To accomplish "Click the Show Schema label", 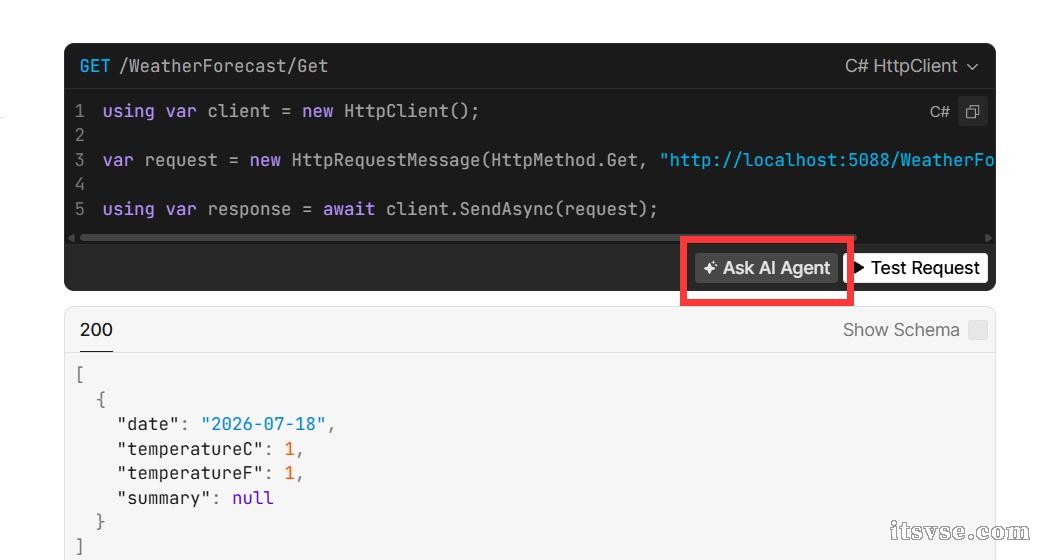I will click(901, 330).
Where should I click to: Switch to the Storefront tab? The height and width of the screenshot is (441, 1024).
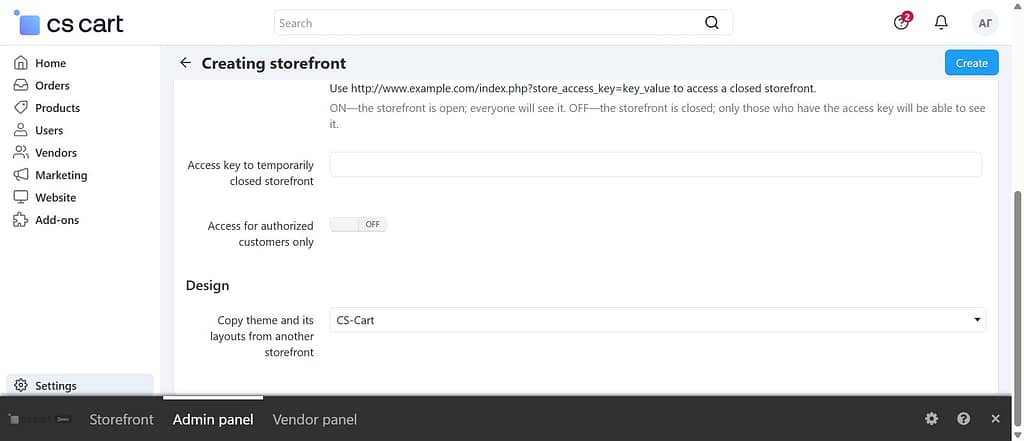coord(121,419)
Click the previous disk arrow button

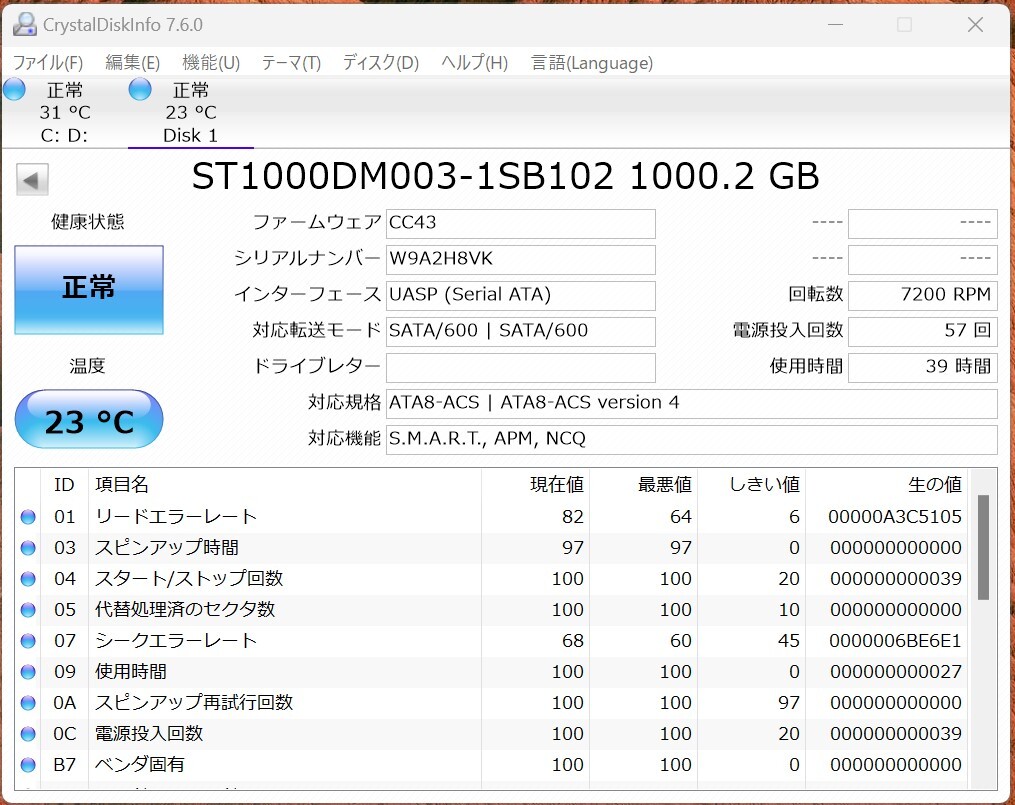tap(32, 180)
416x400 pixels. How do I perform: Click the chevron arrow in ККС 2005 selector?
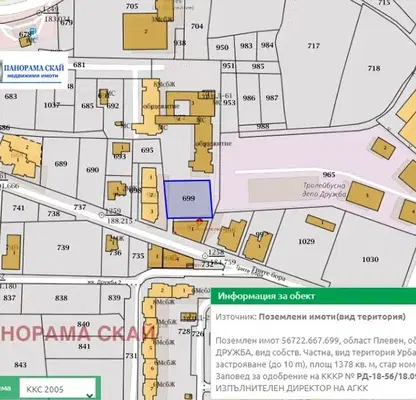click(89, 395)
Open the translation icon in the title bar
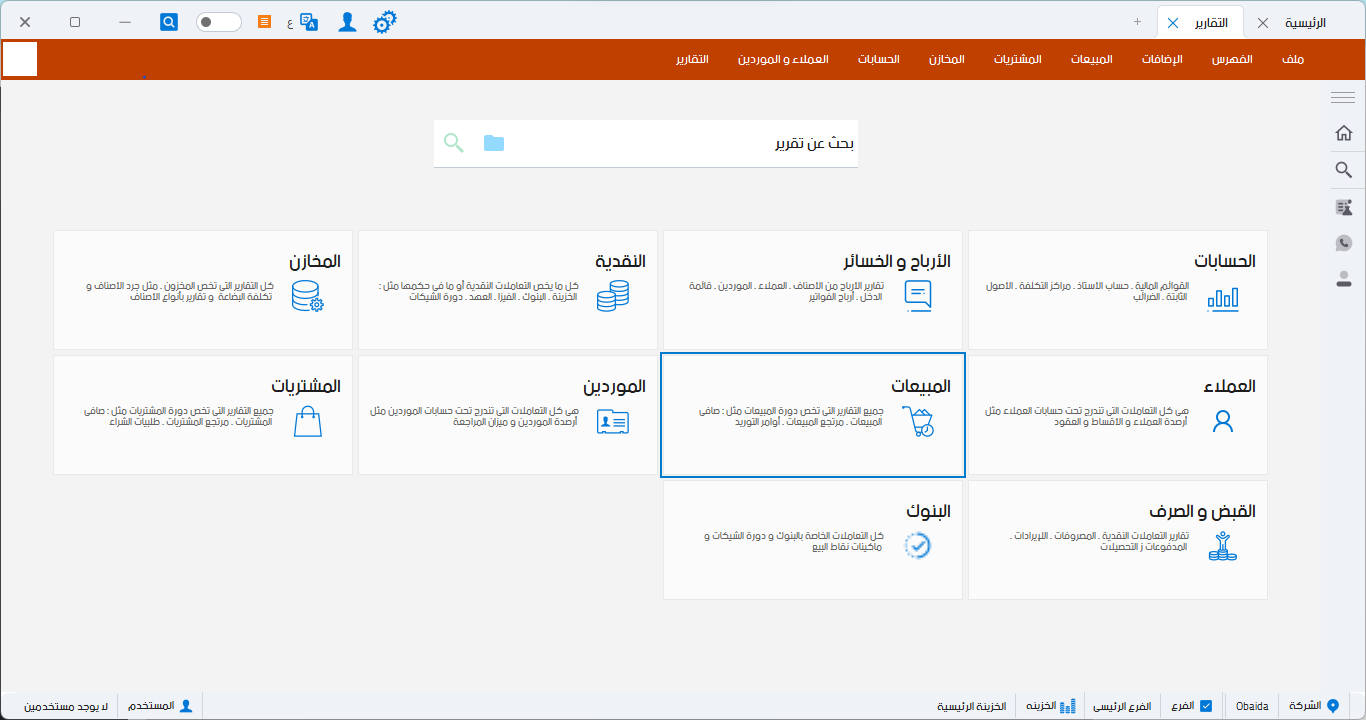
-=-=-
| DIRECTIONS |
Reproduce only the lines from the line that holds "Where should I" through the end of the records, exactly as they stand, both ends included and pictures excluded.

| WRITTEN ANSWER |
Where should I click to: Switch to the Storefront tab? The height and width of the screenshot is (441, 1024).
coord(121,419)
Click the previous disk arrow button

tap(32, 180)
416x400 pixels. How do I perform: Click the chevron arrow in ККС 2005 selector?
click(89, 395)
Open the translation icon in the title bar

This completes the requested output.